Pew researchers asked more than 3,000 Americans 32 central questions about the Bible, Christianity and other world religions. On average, people who took the survey got half the answers wrong – and many even tripped on basic questions about their own faith.
According to the study, Atheists and agnostics, Jews and Mormons are among the highest-scoring groups on a new survey of religious knowledge, outperforming evangelical Protestants, mainline Protestants and Catholics on questions about the core teachings, history and leading figures of major world religions.
A large numbers of Americans are (unsurprisingly?) uninformed about the tenets, practices, history and leading figures of major faith traditions – including their own. Yep, you too are raising an eyebrow… but check this out:
According to the study findings, about a stunning 53% of Protestants cannot correctly identify Martin Luther as the person whose writings and actions inspired the Protestant Reformation, which made their religion a separate branch of Christianity. In addition, fewer than half of Americans (47%) know that the Dalai Lama is Buddhist. ‘Dalai Lama’ sounds like a fundamentalist terrorist name anyway. Fewer than four-in-ten (38%) correctly associate Vishnu and Shiva with Hinduism. And only about a quarter of all Americans (27%) correctly answer that most people in Indonesia – the country with the world’s largest Muslim population – are Muslims. Hmm, can you actually remind me where Indonesia is?

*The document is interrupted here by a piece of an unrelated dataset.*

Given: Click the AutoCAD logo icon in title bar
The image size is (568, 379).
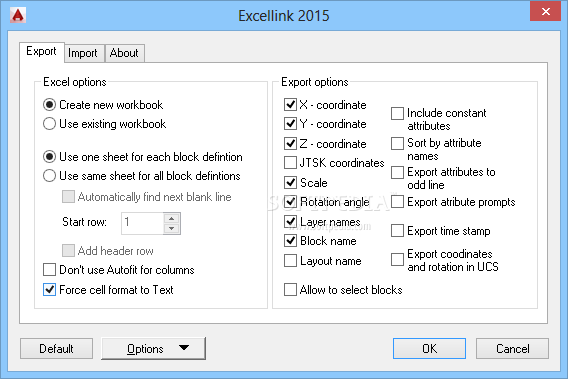Looking at the screenshot, I should click(18, 15).
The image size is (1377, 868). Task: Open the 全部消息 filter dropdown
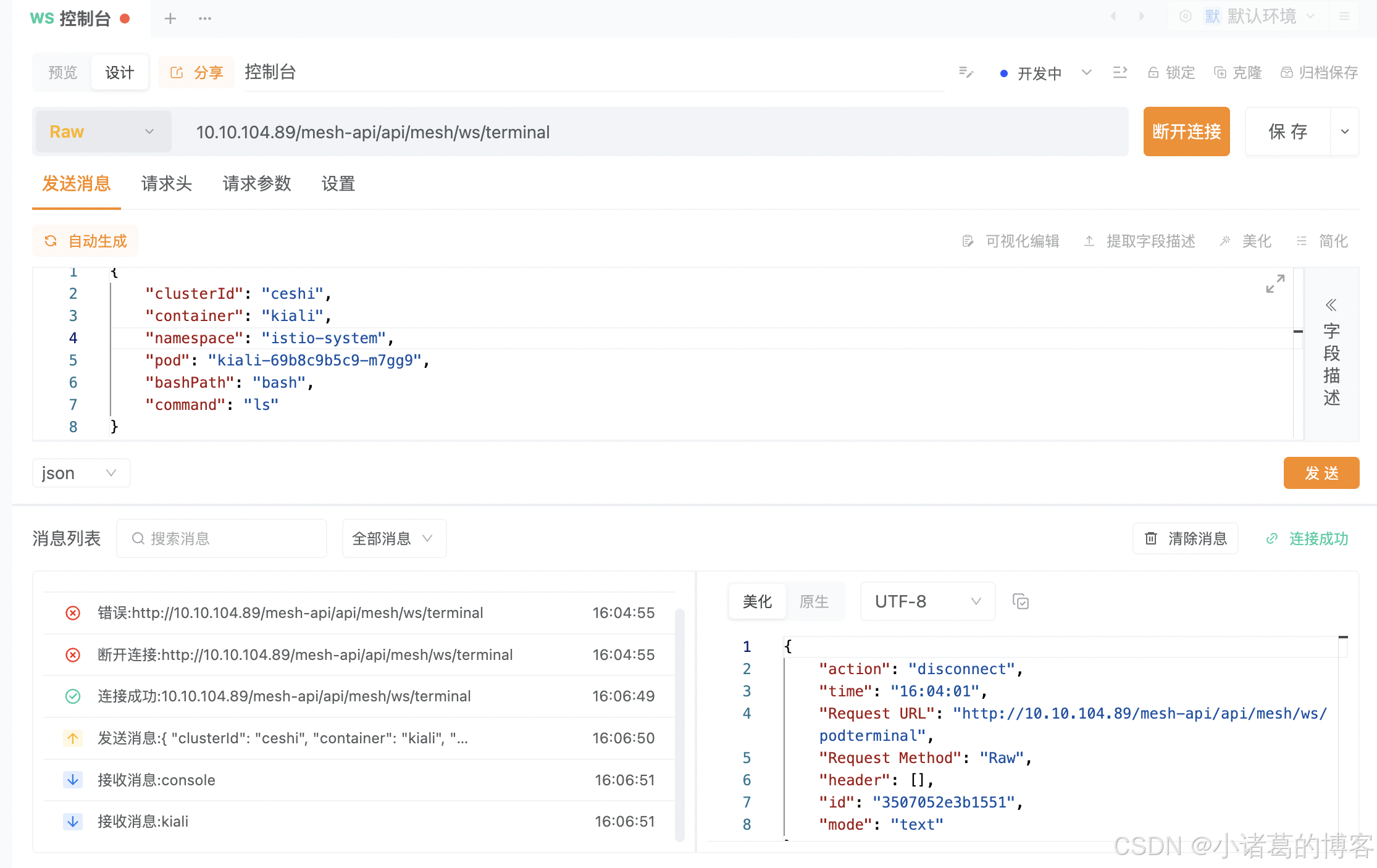click(x=393, y=538)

On the full battery of seven questions about the Bible (five Old Testament and two New Testament items) Mormons do best, followed by white evangelical Protestants. Atheists/agnostics, black Protestants and Jews come next, all exhibiting greater knowledge of the Bible than white mainline Protestants and white Catholics. I don’t really know what to say about that, but I’d certainly be keen to hear the views of my Protestant and Catholic friends – any comments?
On world religions other than Christianity, about six-in-ten Americans (62%) know that most people in India are Hindus – well done guys. About half know that Ramadan is the Islamic holy month (52%) and can name the Koran as the Muslim holy book (54%) – you’d think more though, after all the fuss surrounding the so-called War on Terror… Roughly one-third (36%) correctly associate striving for nirvana with Buddhism. So, hmm, two-third associate it with a rock band?…
What factors seem to contribute to religious knowledge? You won’t be surprised to learn that data from the survey indicate that educational attainment – how much schooling an individual has completed – is the single best predictor of religious knowledge. Other factors linked with religious knowledge include reading Scripture at least once a week and talking about religion with friends and family.
I guess another good reason behind the shocking findings of the Pew study is that nearly half of Americans who are affiliated with a religion (48%) say they “seldom” or “never” read books (other than Scripture) or visit websites about their own religion, and 70% say they seldom or never read books or visit websites about other religions.
Personally, I have to say that, beyond the US, I’ve met a number of religious persons of different faiths in different countries seriously lacking knowledge – or even curiosity – about their religion. Not that I necessarily know much more than them, but at least I make the conscious effort to learn as much as I can about the world’s many religions. It seems that not everyone is interested in understanding the (actual) history, construction, dilemmas as well as dogmas behind their religion. Or even to question what does make their religion the ‘true’ religion – as opposed to one among many. Religious readers, please prove me wrong!